The director general of Cop28 has called for the event to propel the world back on track to achieve the goals of the Paris Agreement on climate change. The conference, set to take place in November and December 2023 at Dubai Expo City, will be the second successive UN climate change conference to be held in the Middle East, following Cop27 in Egypt in November 2022.
Majid Al Suwaidi, who is also special representative to Cop28 in the Office of the Special Envoy for Climate Change of the UAE, said he was confident the conference would deliver "big results" by bringing together governments, the private sector, civil society, and non-state actors.
"We’re saying at the Cop of the Emirates we need to take huge leaps forward because we need to get back on track," said Mr Al Suwaidi.
He highlighted that Cop28 will host the global stock take, which would likely show that the world was off-target to meet the goals of the Paris Agreement, which aimed to limit global temperature rises to 1.5°C above pre-industrial levels. He said "ambitious action in mitigation" was needed.

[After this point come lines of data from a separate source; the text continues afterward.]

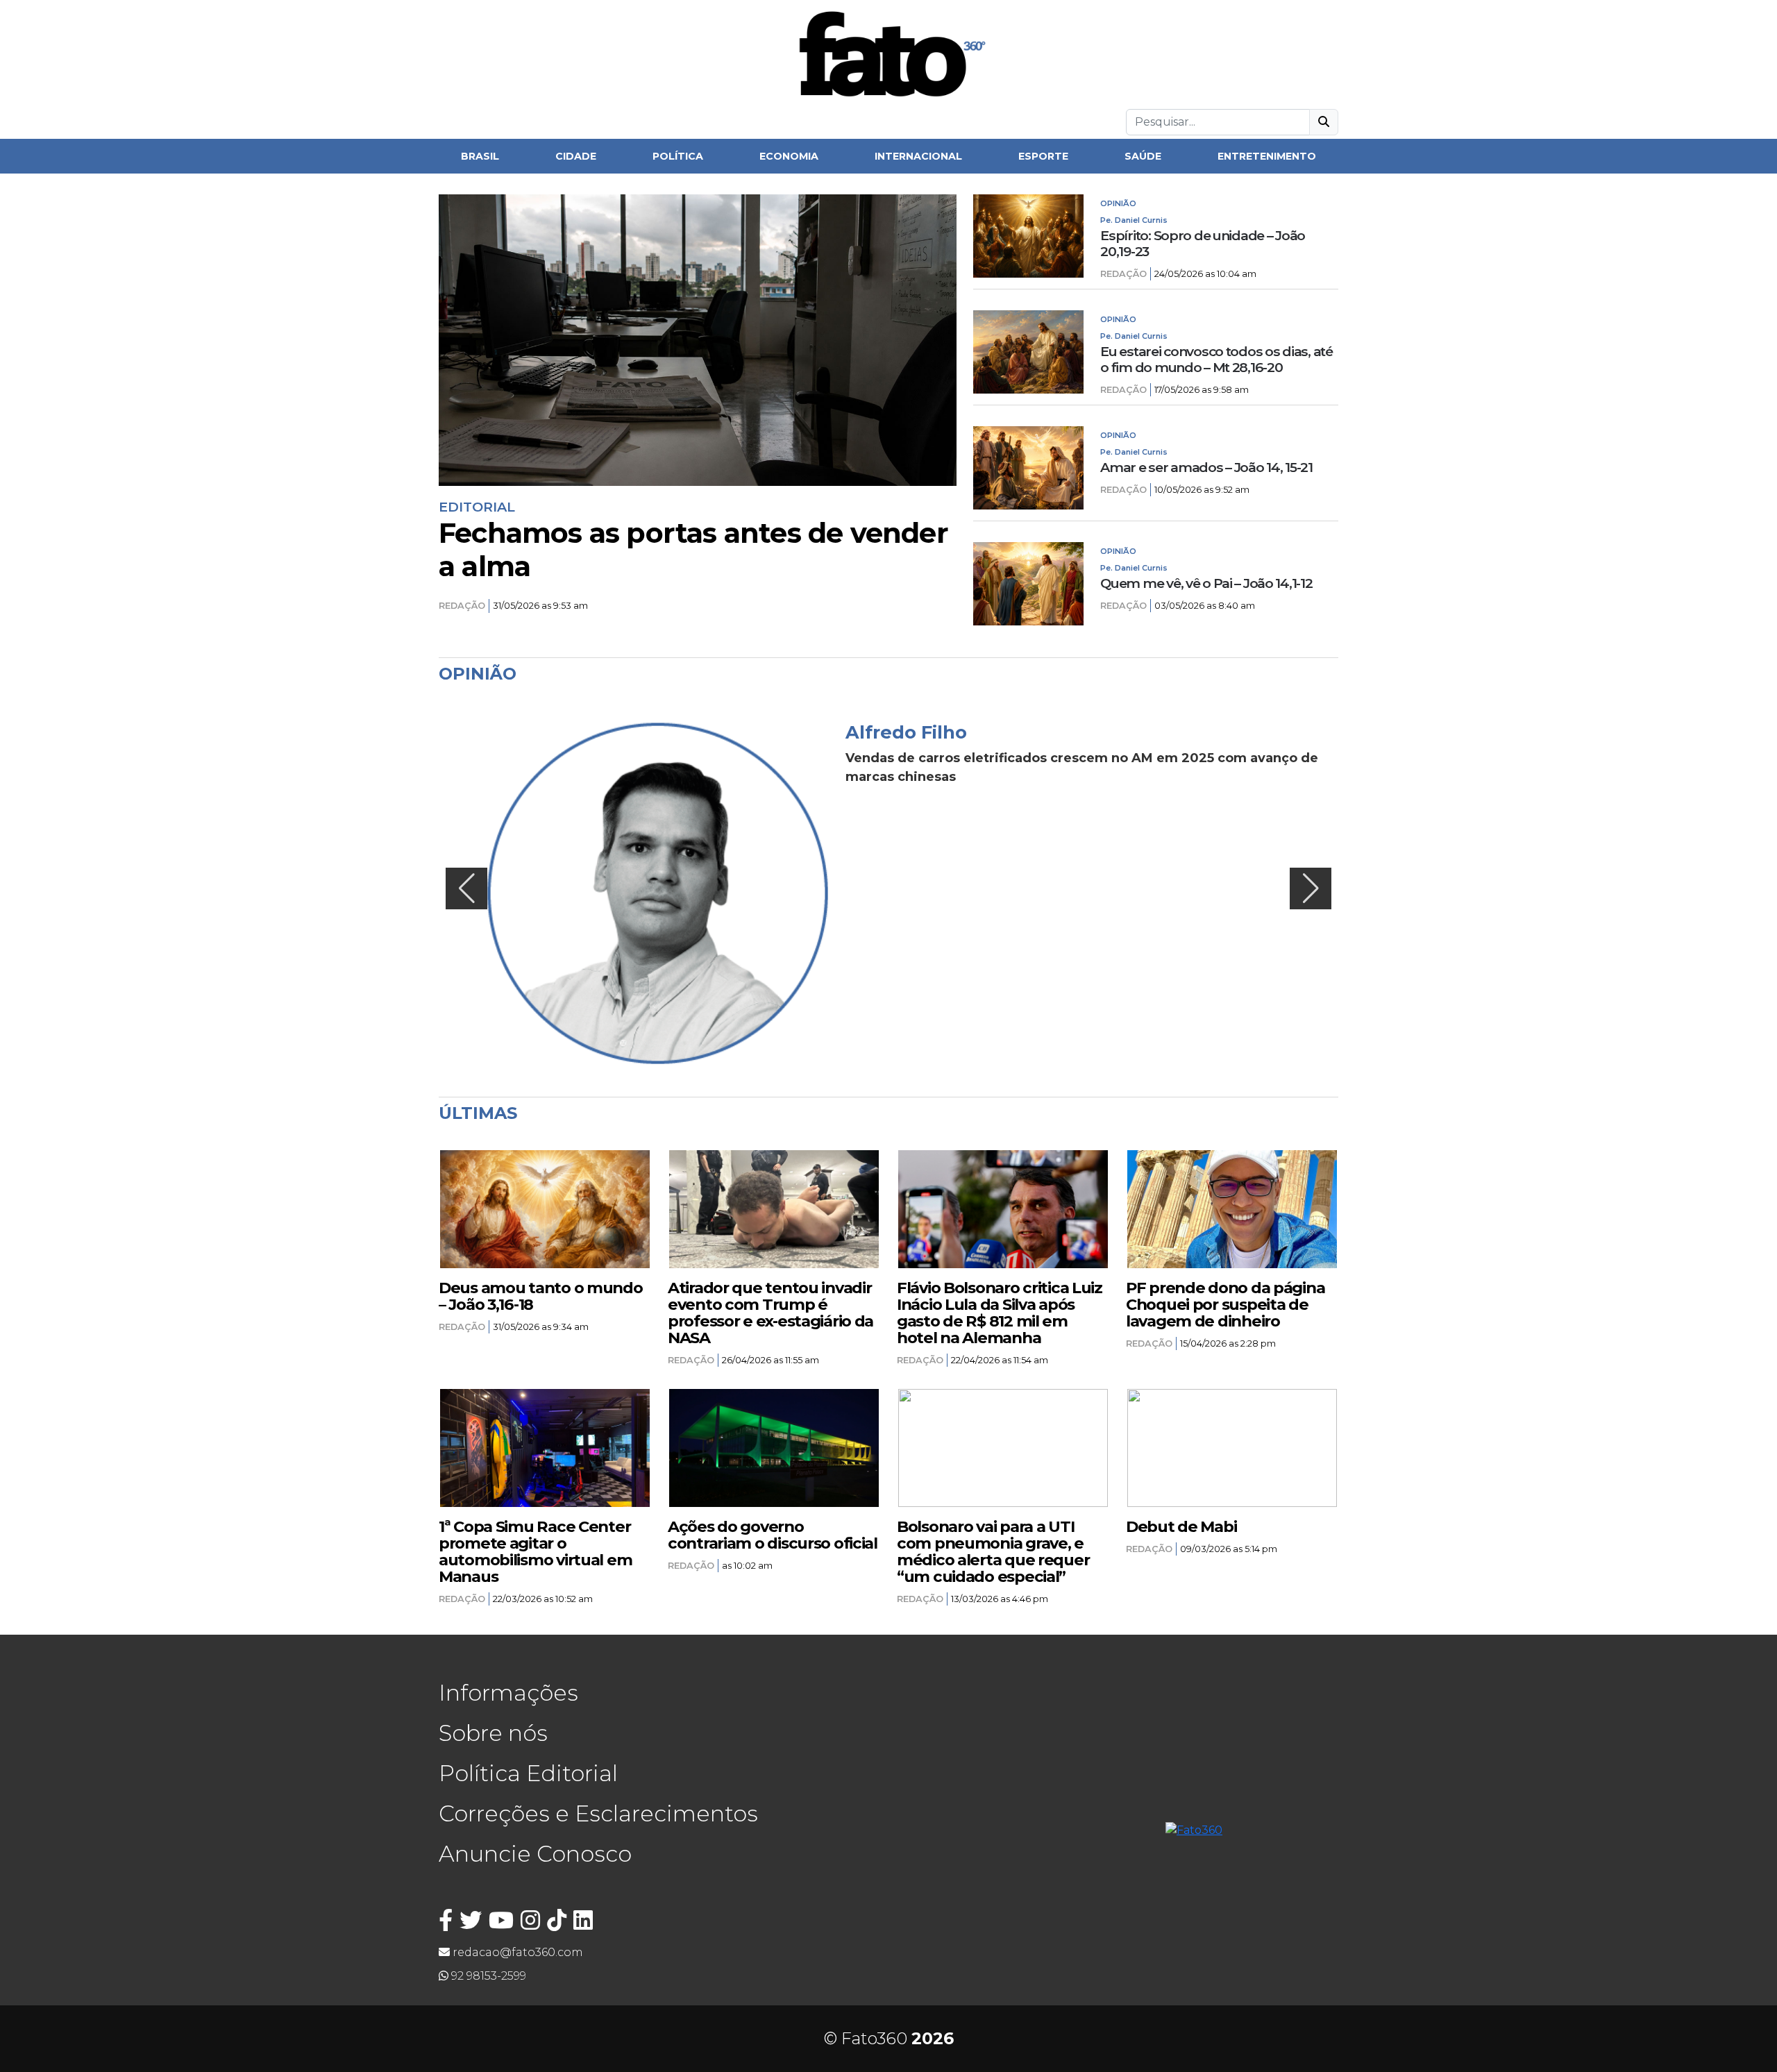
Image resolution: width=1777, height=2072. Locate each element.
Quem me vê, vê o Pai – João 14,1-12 (1206, 583)
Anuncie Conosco (535, 1853)
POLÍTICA (677, 156)
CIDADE (575, 156)
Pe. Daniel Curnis (1134, 220)
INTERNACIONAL (918, 156)
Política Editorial (528, 1773)
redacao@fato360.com (516, 1952)
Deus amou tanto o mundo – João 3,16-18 (541, 1296)
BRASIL (480, 156)
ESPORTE (1043, 156)
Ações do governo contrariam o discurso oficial (772, 1534)
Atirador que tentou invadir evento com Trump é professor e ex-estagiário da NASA (770, 1312)
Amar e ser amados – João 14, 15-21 (1206, 467)
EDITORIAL (477, 506)
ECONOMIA (788, 156)
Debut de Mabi (1181, 1526)
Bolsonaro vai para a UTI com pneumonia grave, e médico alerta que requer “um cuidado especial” (993, 1551)
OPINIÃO (1118, 203)
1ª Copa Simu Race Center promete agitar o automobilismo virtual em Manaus (535, 1551)
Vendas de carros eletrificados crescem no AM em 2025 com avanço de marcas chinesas (1081, 767)
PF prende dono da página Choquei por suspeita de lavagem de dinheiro (1225, 1304)
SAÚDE (1143, 156)
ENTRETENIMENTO (1267, 156)
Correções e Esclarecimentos (598, 1813)
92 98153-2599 (487, 1975)
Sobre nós (493, 1732)
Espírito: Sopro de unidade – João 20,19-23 (1202, 244)
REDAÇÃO (462, 605)
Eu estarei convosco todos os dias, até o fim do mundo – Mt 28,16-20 (1216, 360)
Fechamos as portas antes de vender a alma (693, 549)
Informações (508, 1692)
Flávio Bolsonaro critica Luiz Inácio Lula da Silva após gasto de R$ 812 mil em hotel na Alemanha (999, 1312)
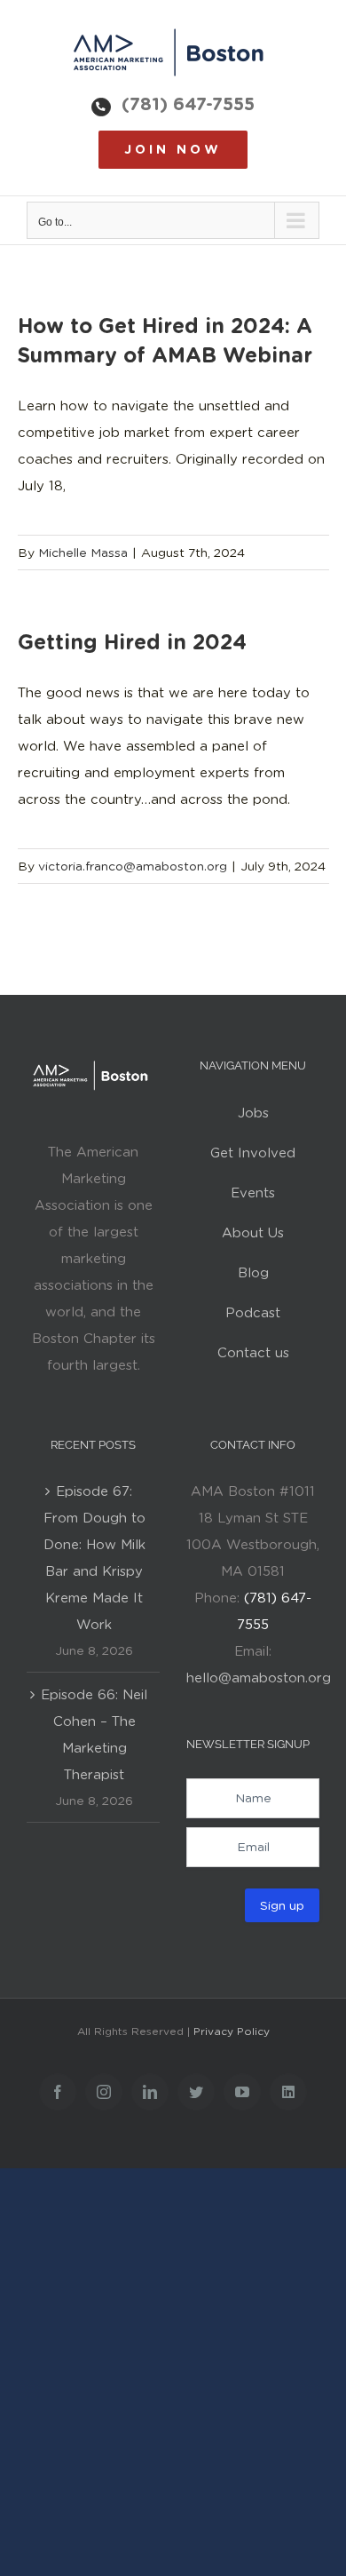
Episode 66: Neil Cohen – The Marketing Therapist (94, 1735)
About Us (253, 1233)
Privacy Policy (231, 2031)
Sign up (282, 1905)
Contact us (253, 1353)
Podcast (252, 1313)
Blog (253, 1273)
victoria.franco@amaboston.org (132, 866)
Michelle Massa (83, 552)
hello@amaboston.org (258, 1678)
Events (253, 1193)
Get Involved (252, 1153)
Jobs (253, 1113)
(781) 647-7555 (188, 104)
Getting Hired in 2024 (132, 642)
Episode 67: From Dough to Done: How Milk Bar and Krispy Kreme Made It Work (94, 1558)
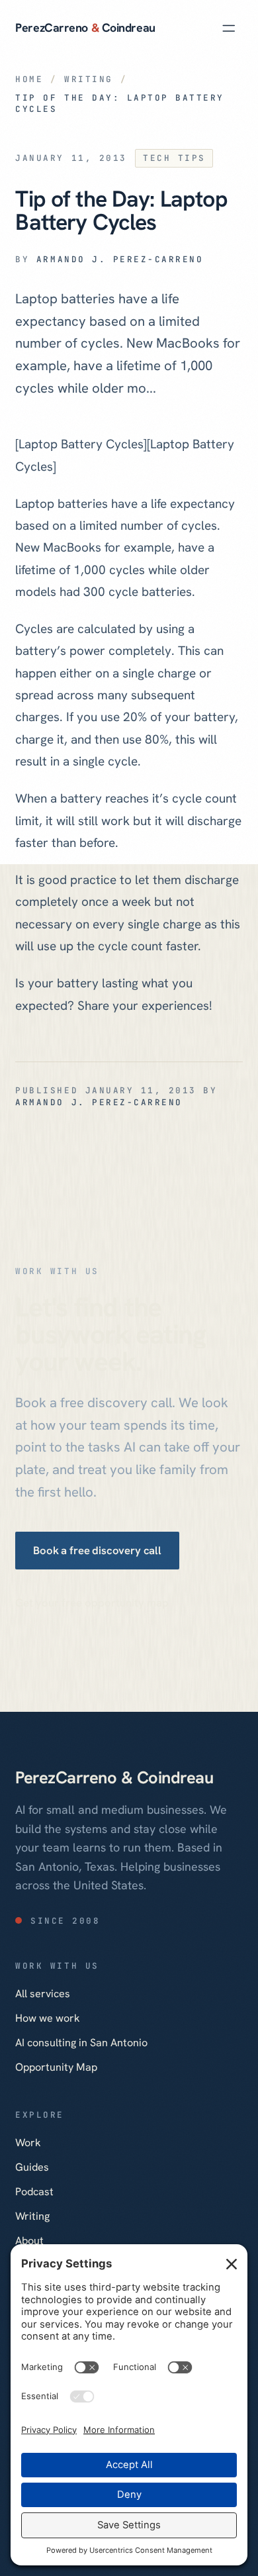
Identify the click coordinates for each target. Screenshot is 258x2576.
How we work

Wealthier nations have been set a target of providing $100 billion a year to support developing countries in their transition to low-carbon economies but current contributions have fallen well short.
"For that, it’s very clear that we need to deliver real, pragmatic outcomes, practical solutions, that will get us back on track to achieving less than 1.5°C, and the financial targets of 100 billion plus," Mr Al Suwaidi told delegates at a session moderated by Larry Madowo, a CNN correspondent.
Another focus is delivering a global goal in helping the world adapt to the consequences of climate change, which are becoming increasingly apparent.
"In the past, the effects of climate change were seen off in the future," said Mr Al Suwaidi, former UAE ambassador to Spain. Today we see it with flooding, with hurricanes, with tropical storms, and we see the poorest people are the ones most impacted. We need to address this today and this makes sense for everybody."
Another priority of Cop28 is to deliver on commitments at Cop27 over loss and damage, with an agreement struck at the Sharm El Sheikh conference over how wealthier nations would support developing countries over the harm caused by climate change.
"We really believe this is the year where we have to get serious in looking at how do we improve, how finance is getting to real projects on the ground. How can we make a difference?" he said.
"How can we look at reform of the international financial institutions? How can we look at reform of the MDBs [Multilateral Development Banks]? What can we be doing to mobilize finance more broadly?"
The director general emphasized that business, civil society, and non-state actors should all be given the chance to make a contribution at Cop28, adding that "everybody is welcome" at "the Cop of the Emirates".
"We can’t just have incremental change. We need to have step-change, significant outcomes that can bridge this gap," he said.
"Any policy decision, any investment decision, any project decision has to be made today to have an impact on changing our trajectories to meet our 2030 goals."
The Middle East is well positioned to become a key player in the global transition to clean energy. The region's investment in renewables may be more effective than in nature-based solutions such as afforestation, which would likely be of greater value in other regions. The director general said the UAE was "very excited with what we can do this year" and emphasized that the region could become an important contributor of renewable energy and related technology to other parts of the world.
Paddy Padmanathan, the Vice Chairman and CEO of Acwa Power Company, the Middle East has proven itself to be capable of investing on a large scale to provide energy security to the world. With the help of new technologies, this investment capability will be utilized to reduce the carbon footprint of fossil fuels while also investing in renewable fields, including green hydrogen.
Although the Middle East is coming late to the renewable energy investment game, Padmanathan notes that the region is now investing at scale. He believes that the Middle East could become a crucial contributor to renewable energy and its associated technologies globally, as demonstrated by current feasibility studies involving Europe, India, and Africa.
He further states that the Middle East will play a significant role in the energy transition, both out of a sense of responsibility and because of the compelling value proposition of investing in renewable energy. Despite concerns over the cost of this transition, he argues that it is the most significant economic opportunity the world has ever seen.
While there may be winners and losers during the energy transition, those who do not act quickly will be the losers. However, due to the massive scale of opportunity and the potential rewards, he believes that everyone will ultimately be compelled to participate. With large amounts of money ready to be invested in various renewable energy projects, He is confident that the required level of funding will be delivered, despite any perceived shortfalls in green investment.